The National Opinion Research Center began in the early 1940s, making it one of the oldest survey organizations, and it has conducted many important studies over the ensuing sixty years. NORC has always donated data to the Roper Center, but many of its surveys did not find their way there or into any other archives. Sometimes the data were given to the survey sponsor, and sometimes they were simply set aside and forgotten. Fortunately, some data have been preserved in boxes and filing cabinets stored in a warehouse near NORC's Chicago headquarters, and we are working with NORC to locate and preserve them. Several of these datasets are already well known to social scientists, such as the early studies of occupational prestige from the 1940s and 1950s. Others, although less familiar, are of interest because they provide information on important topics. For example, during the early 1960s, NORC did a number of studies of happiness and mental well-being. These questions were not prominent in social science research at the time, but they have become more popular in recent years, so that the NORC data provide an important baseline for historical comparison. There are also many other NORC studies whose location is unknown—they may be in the warehouse, or at other locations, or lost entirely. We are hoping that examination of the codebooks and correspondence related to these studies may shed light on their location.
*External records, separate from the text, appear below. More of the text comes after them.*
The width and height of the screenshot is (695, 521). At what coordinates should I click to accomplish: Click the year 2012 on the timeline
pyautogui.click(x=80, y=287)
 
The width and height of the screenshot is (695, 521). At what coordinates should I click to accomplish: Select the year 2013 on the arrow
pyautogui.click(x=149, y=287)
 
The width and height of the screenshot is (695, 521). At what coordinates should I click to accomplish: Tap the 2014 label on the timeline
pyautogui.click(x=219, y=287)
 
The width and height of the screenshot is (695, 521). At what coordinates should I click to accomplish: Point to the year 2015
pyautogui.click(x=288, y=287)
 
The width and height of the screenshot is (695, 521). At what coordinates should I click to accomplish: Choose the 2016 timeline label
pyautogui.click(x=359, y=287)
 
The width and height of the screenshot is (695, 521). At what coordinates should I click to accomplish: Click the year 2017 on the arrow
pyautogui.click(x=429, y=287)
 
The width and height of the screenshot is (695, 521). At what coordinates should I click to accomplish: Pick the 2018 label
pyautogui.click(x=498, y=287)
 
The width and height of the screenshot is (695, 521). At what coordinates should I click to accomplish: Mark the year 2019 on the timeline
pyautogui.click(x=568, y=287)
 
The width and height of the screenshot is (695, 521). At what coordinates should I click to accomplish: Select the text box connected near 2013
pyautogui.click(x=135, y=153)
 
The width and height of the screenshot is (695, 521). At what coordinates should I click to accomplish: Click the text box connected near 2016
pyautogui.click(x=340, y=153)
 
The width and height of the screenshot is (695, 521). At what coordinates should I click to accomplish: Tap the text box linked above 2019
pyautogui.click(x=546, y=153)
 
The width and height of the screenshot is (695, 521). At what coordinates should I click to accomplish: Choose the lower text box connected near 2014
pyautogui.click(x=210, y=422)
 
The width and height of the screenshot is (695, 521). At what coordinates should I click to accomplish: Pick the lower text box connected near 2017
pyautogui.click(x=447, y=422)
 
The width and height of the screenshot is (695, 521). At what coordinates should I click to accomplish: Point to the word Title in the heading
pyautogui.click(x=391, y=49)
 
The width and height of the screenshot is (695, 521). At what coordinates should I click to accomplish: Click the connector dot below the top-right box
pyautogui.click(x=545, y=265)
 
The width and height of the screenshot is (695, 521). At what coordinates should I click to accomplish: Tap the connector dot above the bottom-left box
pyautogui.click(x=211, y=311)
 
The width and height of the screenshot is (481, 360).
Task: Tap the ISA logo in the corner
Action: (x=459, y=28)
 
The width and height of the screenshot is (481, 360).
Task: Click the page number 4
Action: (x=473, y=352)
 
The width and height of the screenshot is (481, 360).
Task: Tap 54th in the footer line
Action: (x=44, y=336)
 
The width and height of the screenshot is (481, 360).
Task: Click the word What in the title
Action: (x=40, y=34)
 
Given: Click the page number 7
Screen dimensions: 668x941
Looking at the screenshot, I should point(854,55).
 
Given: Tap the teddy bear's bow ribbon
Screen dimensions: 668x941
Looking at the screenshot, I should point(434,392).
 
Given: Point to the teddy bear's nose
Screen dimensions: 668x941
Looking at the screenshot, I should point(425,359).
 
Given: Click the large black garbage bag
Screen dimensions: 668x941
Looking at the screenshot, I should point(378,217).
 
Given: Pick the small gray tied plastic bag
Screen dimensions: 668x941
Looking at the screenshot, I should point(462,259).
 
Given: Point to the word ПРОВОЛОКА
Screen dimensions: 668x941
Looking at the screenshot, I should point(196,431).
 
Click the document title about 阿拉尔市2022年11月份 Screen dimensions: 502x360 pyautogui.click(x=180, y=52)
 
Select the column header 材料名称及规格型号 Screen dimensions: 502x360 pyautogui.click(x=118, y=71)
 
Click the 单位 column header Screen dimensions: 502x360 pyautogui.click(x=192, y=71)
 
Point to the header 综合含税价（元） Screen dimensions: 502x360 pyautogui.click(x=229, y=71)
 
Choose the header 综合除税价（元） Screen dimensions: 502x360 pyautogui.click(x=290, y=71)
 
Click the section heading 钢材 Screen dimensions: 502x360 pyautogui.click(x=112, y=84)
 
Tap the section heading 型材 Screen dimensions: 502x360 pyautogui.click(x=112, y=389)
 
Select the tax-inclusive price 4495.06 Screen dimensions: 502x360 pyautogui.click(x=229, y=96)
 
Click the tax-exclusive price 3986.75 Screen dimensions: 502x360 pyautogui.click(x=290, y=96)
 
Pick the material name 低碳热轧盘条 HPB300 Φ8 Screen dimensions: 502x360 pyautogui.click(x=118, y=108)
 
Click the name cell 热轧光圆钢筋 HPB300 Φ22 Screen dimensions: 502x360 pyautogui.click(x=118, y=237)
Data-PASS Punched Card Data Recovery Poster from the 2011 IASSIST conference.The third body of data is the most broadly defined, since it includes data collected by many different organizations, some of which no longer exist. Until the mid-1960s, there were relatively few survey firms. Most of those that existed regularly sent their data to the Roper Center, but even during this time some surveys were missed. In the days of punched cards, for example, if the survey sponsor wanted the original data, there was not necessarily a backup copy to send to the Roper Center. Beginning in the 1970s, the number of firms increased dramatically, and many did not regularly archive their data. As a result, a large fraction of the surveys done in the last few decades remains outside of any archives.
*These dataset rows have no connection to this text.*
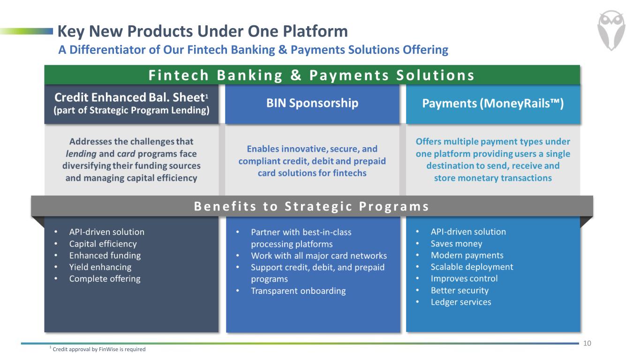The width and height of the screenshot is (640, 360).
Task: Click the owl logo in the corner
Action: [611, 30]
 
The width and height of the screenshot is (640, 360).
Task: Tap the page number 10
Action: [587, 343]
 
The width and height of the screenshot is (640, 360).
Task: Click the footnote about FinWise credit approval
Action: [98, 349]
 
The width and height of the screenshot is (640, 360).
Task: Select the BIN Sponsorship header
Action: [312, 103]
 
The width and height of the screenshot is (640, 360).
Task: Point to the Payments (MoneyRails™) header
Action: [493, 103]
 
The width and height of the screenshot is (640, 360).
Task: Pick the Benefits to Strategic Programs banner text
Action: [311, 206]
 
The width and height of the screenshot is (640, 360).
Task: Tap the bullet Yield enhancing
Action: [100, 267]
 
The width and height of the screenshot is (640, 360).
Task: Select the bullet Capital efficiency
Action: [103, 244]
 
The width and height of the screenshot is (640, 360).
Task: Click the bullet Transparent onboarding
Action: [298, 291]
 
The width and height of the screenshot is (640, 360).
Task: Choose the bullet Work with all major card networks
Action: [319, 255]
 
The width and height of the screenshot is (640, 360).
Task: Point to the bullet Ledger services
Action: [461, 302]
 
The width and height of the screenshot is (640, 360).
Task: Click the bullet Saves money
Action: [456, 243]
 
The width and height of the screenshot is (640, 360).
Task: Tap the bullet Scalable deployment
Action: [472, 267]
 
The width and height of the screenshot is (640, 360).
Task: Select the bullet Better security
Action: [459, 290]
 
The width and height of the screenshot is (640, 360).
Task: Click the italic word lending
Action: [81, 154]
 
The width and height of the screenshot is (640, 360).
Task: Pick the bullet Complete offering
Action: [105, 279]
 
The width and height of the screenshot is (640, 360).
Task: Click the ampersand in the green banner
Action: [296, 75]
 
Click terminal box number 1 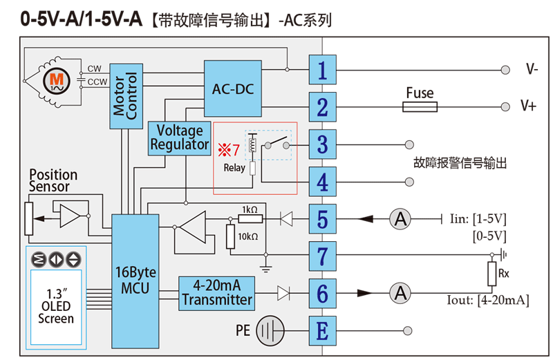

We have used the Roper Center's iPOLL database, which includes records for about five hundred thousand survey questions, to identify surveys of particular interest. The list includes over two hundred surveys and continues to grow. Unlike the USIA and NORC surveys, these data are highly dispersed—there is no central source to which we can go. Our primary approach will be to contact the survey organizations and survey sponsors. When possible, we will also contact individual researchers who obtained the data for their own work and may still have copies.
We know that we will be able to obtain and archive much of the data that is currently held by USIA and NORC. Whether we will be able to obtain much from the third group is uncertain. It is possible that most have already been discarded, and that the rest is too scattered to be recovered. If we do not try to find them, however, they will certainly be lost, so the attempt is worth making.
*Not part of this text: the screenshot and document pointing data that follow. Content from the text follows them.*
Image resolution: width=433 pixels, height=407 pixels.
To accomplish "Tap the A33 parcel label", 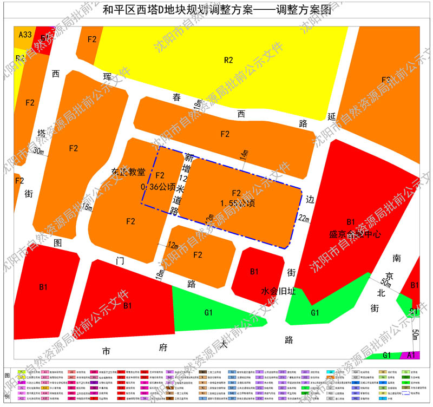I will point(25,35).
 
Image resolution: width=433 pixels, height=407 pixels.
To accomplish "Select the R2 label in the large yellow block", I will point(228,60).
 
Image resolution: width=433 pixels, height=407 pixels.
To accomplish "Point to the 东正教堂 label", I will point(128,172).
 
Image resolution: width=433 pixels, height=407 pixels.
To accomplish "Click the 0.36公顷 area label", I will point(158,187).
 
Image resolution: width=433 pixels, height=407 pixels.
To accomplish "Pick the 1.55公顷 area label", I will point(236,203).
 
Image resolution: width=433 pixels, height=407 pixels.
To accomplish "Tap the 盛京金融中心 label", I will point(355,235).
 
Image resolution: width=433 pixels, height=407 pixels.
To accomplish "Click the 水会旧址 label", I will point(278,291).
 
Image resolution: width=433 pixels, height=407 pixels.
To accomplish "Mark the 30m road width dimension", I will point(38,152).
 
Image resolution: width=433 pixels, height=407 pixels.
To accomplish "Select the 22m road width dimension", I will point(304,218).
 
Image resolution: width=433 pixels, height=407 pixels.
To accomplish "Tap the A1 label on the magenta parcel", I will point(411,355).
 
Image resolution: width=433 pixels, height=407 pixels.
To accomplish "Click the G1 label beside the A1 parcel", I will point(387,355).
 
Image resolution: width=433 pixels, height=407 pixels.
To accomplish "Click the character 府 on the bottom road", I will point(162,347).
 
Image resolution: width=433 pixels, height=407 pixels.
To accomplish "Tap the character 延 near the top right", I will point(332,116).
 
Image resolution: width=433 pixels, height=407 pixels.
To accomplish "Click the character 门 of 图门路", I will point(120,261).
The pioneering figures of survey research were aware of the value their data would have to future generations. The Roper Center was founded in 1947, only about ten years after modern surveys began, and a great deal of survey data has been preserved there and in other archives. It has been difficult, however, to keep up with the growing volume of data produced by the expansion of academic social science and the survey industry. The Data-PASS project is the first systematic effort to go back and identify data that have been missed. We hope that in addition to recovering older data, the project will establish standards and procedures that will help archives effectively manage data produced in the future.